What is sugar?
Sugar is carbohydrates, composed of carbon, hydrogen, and oxygen. Sugars come in two types: naturally occurring sugars and added sugars.
- Naturally occurring sugars are found naturally in foods such as fruit (fructose) and milk (lactose).
- Added sugars include any sugars or caloric sweeteners that are added to foods or beverages during processing or preparation (such as putting sugar in your coffee or adding sugar to your cereal). Added sugars (or added sweeteners) can include natural sugars such as white sugar, brown sugar and honey as well as other caloric sweeteners that are chemically manufactured (such as high fructose corn syrup).
You can use sugars to help enhance your diet. Adding a limited amount of sugar to improve the taste of foods (especially for children) that provide important nutrients, such as whole-grain cereal, low-fat milk or yogurt, is better than eating nutrient-poor, highly sweetened foods.
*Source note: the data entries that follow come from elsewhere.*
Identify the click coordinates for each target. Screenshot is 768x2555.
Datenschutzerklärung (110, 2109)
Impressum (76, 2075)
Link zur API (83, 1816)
Did you know there are 57 names for sugar? Here is a list to help you next time you are reading the ingredients list on your nutrition label.
- Agave Nectar
- Barley malt
- Barbados sugar
- Beet sugar
- Brown sugar
- Buttered syrup
- Cane juice
- Cane sugar
- Caramel
- Corn syrup
- Corn syrup solids
- Confectioner’s sugar
- Carob syrup
- Castor sugar
- Date sugar
- Dehydrated cane juice
- Demerara sugar
- Dextran
- Dextrose
- Diastatic malt
- Diatase
- Ethyl maltol
- Free Flowing Brown Sugars
- Fructose
- Fruit juice
- Fruit juice concentrate
- Galactose
- Glucose
- Glucose solids
- Golden sugar
- Golden syrup
- Grape sugar
- HFCS (High Frustose Corn Syrup… Very Bad!)
- Honey
- Icing sugar
- Invert sugar
- Lactose
- Malt
- Maltodextrin
- Maltose
- Malt syrup
- Mannitol
- Maple syrup
- Molasses
- Muscovado
- Panocha
- Powdered Sugar
- Raw sugar
- Refiner’s syrup
- Rice syrup
- Sorbitol
- Sorghum syrup
- Sucrose
- Sugar (granulated)
- Treacle
- Turbinado sugar
- Yellow sugar
Bonus (Fake Sugars): Splenda, Aspartame, and a few others but I will write about this later.